Detecting spills using thermal imaging, pretrained deep learning models, and a robotic platform
This addresses safety-critical spill detection for deployment on robotic platforms, though it is incremental as it applies existing methods to a specific domain.
The paper tackles real-time spill detection by combining pretrained deep learning models with RGB and thermal imaging, achieving up to 100% accuracy and inference times as low as 44 ms using lightweight models like VGG19 and NasNetMobile on a balanced dataset of 4,000 images.
This paper presents a real-time spill detection system that utilizes pretrained deep learning models with RGB and thermal imaging to classify spill vs. no-spill scenarios across varied environments.
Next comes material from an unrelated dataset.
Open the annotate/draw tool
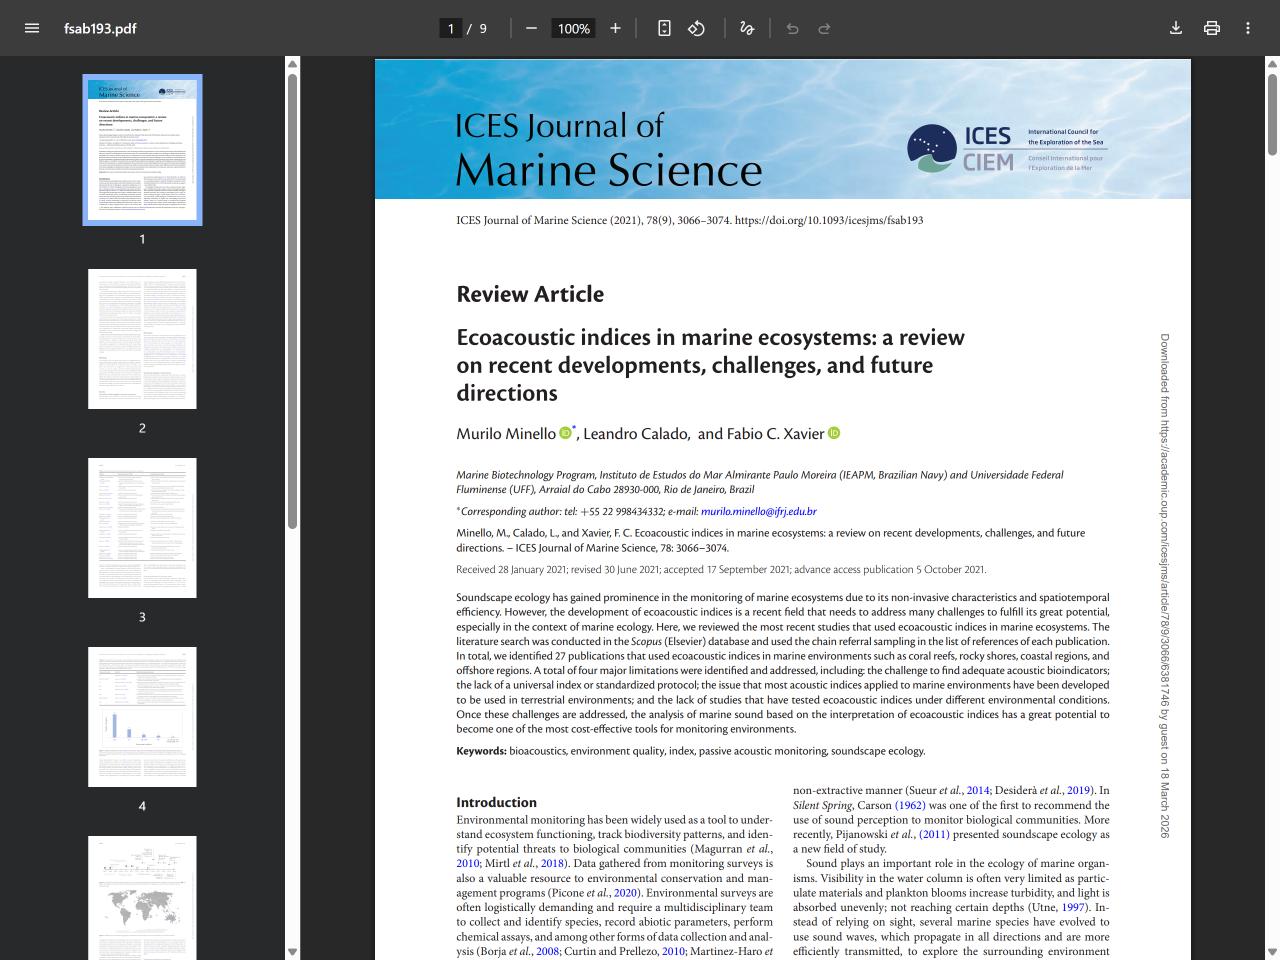This screenshot has height=960, width=1280. point(746,28)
Using a balanced binary dataset (4,000 images), our experiments demonstrate the advantages of thermal imaging in inference speed, accuracy, and model size. We achieve up to 100% accuracy using lightweight models like VGG19 and NasNetMobile, with thermal models performing faster and more robustly across different lighting conditions. Our system runs on consumer-grade hardware (RTX 4080) and achieves inference times as low as 44 ms with model sizes under 350 MB, highlighting its deployability in safety-critical contexts. Results from experiments with a real robot and test datasets indicate that a VGG19 model trained on thermal imaging performs best.